11- Best Practice — Warehouse Optimizations

i. Enable Auto-Suspend

Make sure all virtual warehouses are set to auto-suspend. This way, when they are done processing queries, auto-suspend will turn off your virtual warehouses, and thus stop credit consumption.

ii. Enable Auto-Resume

Make sure all virtual warehouses are set to auto-resume. If you are going to implement auto-suspend and set appropriate timeout limits, enabling auto-resume is a must; otherwise, users will not be able to query the system.

iii. Set Timeouts Appropriately for Workloads

All virtual warehouses should have an appropriate timeout for their particular workload:

· For the task, data loading, and ETL/ELT warehouses set the timeout for suspension immediately upon completion.

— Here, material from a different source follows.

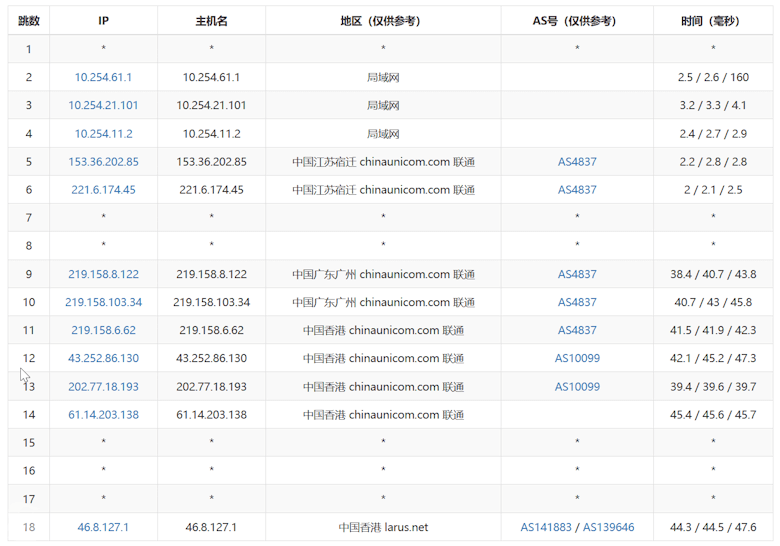Open final hop IP 46.8.127.1
This screenshot has height=546, width=780.
(103, 527)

· For BI and SELECT query warehouses, set the suspension timeout to 10 minutes in most situations to keep data caches warm for frequent access by end-users.

· For DevOps, DataOps, and data science warehouses, set the suspension timeout to 5 minutes because having a warm cache is not as important for ad hoc and highly unique queries.

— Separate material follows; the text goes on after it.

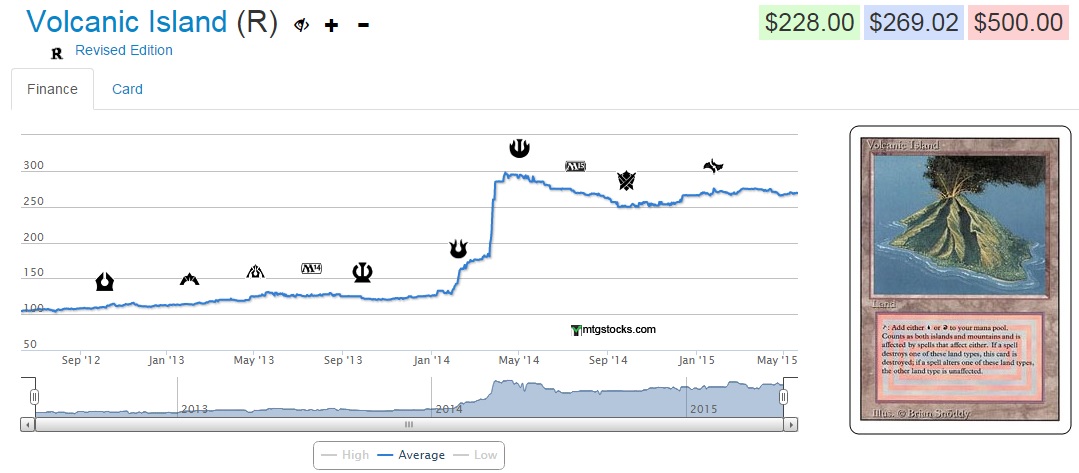Screen dimensions: 1079x473
Task: Toggle the eye icon next to card name
Action: click(302, 24)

iv. Set Account Statement Timeouts

Use the STATEMENT_QUEUED_TIMEOUT_IN_SECONDS and STATEMENT_TIMEOUT_IN_SECONDS parameters to automatically stop queries that are taking too long to execute, either due to a user error or a frozen cluster. Customize warehouse, account, session, and user timeout-level statements according to your data strategy for long-running queries.

Here’s an example:

v. Drop Unused Tables

You might have unused tables that are candidates to be dropped. Just make sure no one is querying these tables. In fact, you might want to make it mandatory to check all tables before deletion. (If you have Time Travel set up, you can un-drop a table if you make an error.) This is specific to the database context, so be sure to look at tables across your databases. Also, be mindful of tables used only because of DDLs.

vi. Find Warehouses That Don’t Have Resource Monitors

Resource monitors are a great way to proactively control workload budgets and prevent unexpected resource spikes. Resource monitors can help monitor both user usage and service account usage in Snowflake. First, you should have dedicated virtual warehouses for each of your loading, ELT, BI, reporting, and data science workloads as well as for other workloads. Accounts and warehouses can have total, yearly, monthly, weekly, and daily credit quotas.

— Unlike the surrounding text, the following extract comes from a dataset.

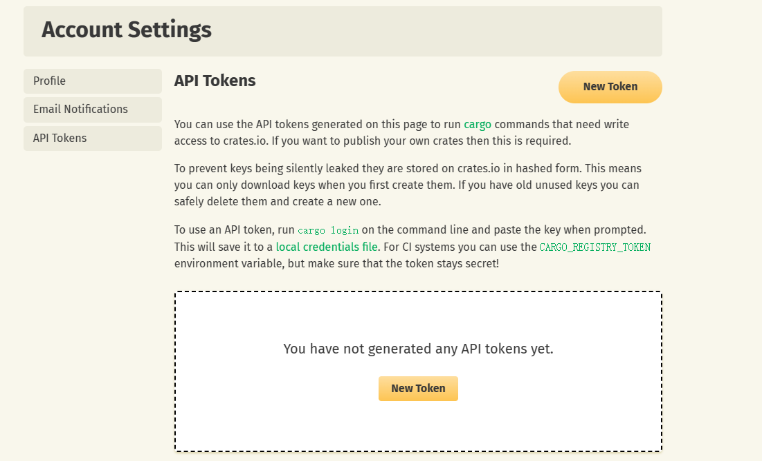Click the CARGO_REGISTRY_TOKEN variable name
This screenshot has width=762, height=461.
click(595, 247)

vii. Apply Resource Monitors

You can use the UI or SQL to apply your resource monitor policy. Based on account preference settings, resource monitors can notify you when consumption reaches a lower threshold, and then suspend the warehouse or account at a higher threshold.

Considerations for Resource Monitoring

· We recommend setting monitors to notify you when a certain threshold of consumption is reached.

· When consumption approaches the maximum budgeted level, set the resource monitor to auto-suspend the warehouse or the entire account, allowing queries to complete but preventing future requests.

· Resource monitors can also be used to terminate all currently running queries and immediately suspend the resource or account. This setting is usually reserved for situations where a hard quota is exceeded.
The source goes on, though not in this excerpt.